Ahmet Ümit: Hep aynı yazarsan, yazarlık seni bırakır
Sayım Çınar'a konuşan Ahmet Ümit’in, okurlarına müthiş haberleri var.
İstanbul'un yükselen trendlerinden Cağaloğlu Hamamı içinde, teması özel lezzetler, özel misafirler olan bir restoran açıldı: 1741. Bir süre önce haberlerini yapmıştım. Bu mekan zamanda yolculuğu sunuyor aslında, Ahmet Ümit’le de burada buluşmaya karar verdik. Yalnızca özel lezzetler değil, tarihi dokusu, ambiyansı ve geçmişle günü birleştirmesi bizim için önemliydi.

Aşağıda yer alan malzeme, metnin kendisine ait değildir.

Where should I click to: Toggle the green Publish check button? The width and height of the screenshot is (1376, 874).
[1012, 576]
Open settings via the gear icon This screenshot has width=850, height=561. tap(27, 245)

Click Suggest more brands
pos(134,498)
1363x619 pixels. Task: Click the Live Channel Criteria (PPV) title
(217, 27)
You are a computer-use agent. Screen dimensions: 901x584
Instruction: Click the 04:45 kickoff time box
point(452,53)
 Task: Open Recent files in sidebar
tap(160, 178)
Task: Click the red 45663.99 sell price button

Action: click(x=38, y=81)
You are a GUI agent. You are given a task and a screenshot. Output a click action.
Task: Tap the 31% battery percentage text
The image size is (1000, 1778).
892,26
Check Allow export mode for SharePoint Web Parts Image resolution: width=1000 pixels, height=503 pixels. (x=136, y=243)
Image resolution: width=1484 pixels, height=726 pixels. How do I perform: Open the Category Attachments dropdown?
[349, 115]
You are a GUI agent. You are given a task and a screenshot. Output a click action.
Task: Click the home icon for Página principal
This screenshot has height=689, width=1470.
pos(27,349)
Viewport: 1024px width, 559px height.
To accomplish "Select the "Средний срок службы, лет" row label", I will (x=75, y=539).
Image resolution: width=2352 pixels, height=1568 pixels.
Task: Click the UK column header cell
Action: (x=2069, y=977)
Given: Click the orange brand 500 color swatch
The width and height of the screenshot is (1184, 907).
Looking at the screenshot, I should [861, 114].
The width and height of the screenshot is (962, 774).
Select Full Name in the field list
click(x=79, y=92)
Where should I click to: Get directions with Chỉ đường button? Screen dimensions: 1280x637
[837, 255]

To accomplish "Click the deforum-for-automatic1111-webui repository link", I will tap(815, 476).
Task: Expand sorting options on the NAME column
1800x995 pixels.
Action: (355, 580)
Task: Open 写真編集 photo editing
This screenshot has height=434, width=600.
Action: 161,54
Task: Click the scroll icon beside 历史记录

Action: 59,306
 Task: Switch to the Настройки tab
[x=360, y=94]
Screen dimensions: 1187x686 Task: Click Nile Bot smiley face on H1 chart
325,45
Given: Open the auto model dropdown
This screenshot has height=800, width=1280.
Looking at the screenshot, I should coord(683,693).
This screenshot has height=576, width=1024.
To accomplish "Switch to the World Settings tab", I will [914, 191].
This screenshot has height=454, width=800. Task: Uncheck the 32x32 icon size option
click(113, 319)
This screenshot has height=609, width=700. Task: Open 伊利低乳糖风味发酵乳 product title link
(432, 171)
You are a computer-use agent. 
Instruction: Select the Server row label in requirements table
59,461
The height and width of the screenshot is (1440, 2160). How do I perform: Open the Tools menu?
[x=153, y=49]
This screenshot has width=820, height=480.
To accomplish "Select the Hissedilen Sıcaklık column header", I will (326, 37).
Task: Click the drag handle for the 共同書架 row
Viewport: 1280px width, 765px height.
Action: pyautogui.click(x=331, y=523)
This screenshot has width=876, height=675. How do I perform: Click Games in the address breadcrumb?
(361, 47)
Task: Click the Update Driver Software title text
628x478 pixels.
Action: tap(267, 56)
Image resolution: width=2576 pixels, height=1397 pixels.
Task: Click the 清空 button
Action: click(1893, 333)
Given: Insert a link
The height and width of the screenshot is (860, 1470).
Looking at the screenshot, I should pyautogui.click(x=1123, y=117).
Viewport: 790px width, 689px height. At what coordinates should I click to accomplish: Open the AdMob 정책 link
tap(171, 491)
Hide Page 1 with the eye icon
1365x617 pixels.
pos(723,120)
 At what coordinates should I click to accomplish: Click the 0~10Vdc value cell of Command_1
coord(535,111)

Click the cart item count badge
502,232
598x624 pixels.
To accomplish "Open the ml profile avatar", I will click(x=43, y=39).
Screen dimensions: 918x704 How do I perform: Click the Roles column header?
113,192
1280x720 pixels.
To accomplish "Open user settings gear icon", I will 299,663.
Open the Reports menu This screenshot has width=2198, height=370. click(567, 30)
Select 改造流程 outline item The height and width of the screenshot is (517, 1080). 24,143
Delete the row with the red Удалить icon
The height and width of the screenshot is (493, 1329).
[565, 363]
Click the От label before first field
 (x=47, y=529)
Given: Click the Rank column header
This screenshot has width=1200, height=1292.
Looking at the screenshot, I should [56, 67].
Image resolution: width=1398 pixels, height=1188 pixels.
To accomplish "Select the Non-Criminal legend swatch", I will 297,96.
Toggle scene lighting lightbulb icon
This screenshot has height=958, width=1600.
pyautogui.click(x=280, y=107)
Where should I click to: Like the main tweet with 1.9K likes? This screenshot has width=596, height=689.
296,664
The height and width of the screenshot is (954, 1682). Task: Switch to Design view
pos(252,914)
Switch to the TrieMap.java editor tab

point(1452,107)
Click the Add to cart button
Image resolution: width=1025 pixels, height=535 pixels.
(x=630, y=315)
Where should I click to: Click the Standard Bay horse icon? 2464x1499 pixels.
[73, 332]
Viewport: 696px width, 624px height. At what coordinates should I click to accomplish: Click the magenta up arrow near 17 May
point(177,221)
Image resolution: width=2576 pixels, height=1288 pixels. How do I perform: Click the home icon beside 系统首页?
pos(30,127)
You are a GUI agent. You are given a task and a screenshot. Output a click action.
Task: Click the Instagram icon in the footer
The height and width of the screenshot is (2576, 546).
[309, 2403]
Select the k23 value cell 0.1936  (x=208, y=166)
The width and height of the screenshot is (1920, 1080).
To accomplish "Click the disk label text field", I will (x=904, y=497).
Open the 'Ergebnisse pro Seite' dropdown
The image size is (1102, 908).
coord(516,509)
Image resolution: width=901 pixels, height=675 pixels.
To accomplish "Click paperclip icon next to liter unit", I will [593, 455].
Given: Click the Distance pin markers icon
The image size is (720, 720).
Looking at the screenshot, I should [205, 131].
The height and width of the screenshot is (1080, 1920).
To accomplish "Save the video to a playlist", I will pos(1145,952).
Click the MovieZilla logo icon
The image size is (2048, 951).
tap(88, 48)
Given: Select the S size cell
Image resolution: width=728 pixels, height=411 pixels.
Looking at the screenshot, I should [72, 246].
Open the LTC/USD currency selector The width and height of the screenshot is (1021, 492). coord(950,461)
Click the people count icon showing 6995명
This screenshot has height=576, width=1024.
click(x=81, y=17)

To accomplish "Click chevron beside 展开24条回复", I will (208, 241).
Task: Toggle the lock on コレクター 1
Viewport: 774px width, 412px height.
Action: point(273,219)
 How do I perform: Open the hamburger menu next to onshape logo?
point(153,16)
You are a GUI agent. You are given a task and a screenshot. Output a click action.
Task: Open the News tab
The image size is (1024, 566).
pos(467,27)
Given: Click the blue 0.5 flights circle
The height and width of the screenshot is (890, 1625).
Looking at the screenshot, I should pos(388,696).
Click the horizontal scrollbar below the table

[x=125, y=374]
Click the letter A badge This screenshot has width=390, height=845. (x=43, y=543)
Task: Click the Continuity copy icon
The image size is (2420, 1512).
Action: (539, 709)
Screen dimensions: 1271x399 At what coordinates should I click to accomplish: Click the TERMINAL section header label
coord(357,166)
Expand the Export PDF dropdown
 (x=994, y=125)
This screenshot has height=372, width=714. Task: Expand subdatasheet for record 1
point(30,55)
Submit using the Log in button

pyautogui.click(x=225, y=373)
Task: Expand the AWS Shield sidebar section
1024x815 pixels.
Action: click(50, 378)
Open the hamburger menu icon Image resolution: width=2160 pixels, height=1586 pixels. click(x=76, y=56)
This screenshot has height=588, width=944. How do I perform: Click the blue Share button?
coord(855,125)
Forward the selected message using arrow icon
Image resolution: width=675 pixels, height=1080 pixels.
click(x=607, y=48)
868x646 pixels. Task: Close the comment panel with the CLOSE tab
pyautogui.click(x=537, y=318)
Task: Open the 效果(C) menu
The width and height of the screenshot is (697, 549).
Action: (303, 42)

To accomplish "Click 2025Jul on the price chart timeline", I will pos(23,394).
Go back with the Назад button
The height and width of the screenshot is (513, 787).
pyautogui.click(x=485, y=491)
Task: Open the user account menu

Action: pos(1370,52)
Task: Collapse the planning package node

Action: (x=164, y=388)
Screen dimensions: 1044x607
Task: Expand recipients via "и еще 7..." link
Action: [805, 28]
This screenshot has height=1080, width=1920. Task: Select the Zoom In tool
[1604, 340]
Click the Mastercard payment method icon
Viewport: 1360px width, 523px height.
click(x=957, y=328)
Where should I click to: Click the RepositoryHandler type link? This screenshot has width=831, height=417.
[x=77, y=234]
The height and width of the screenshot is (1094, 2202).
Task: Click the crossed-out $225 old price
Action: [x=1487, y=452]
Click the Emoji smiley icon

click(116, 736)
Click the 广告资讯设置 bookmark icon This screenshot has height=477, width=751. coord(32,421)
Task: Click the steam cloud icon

Aşkımız Eski Bir Roman’da Ahmet Ümit okuru farklı mekanlara, farklı hayatlara konuk ediyor, gerilim, tutku, aşk bir an durmuyor, güçlü duygularla güçlü öyküler kendini bir oturuşta okutuyor. Ahmet Ümit’le yeni kitabını, gelecek planlarını, kadınlarını ve öykülerini konuştuk. Mekana uygun olarak bir edebiyat yolculuğu yaptık aslında.
"Hayat şiirdir" diyen Ahmet Ümit’in, okurlarına müthiş haberleri var!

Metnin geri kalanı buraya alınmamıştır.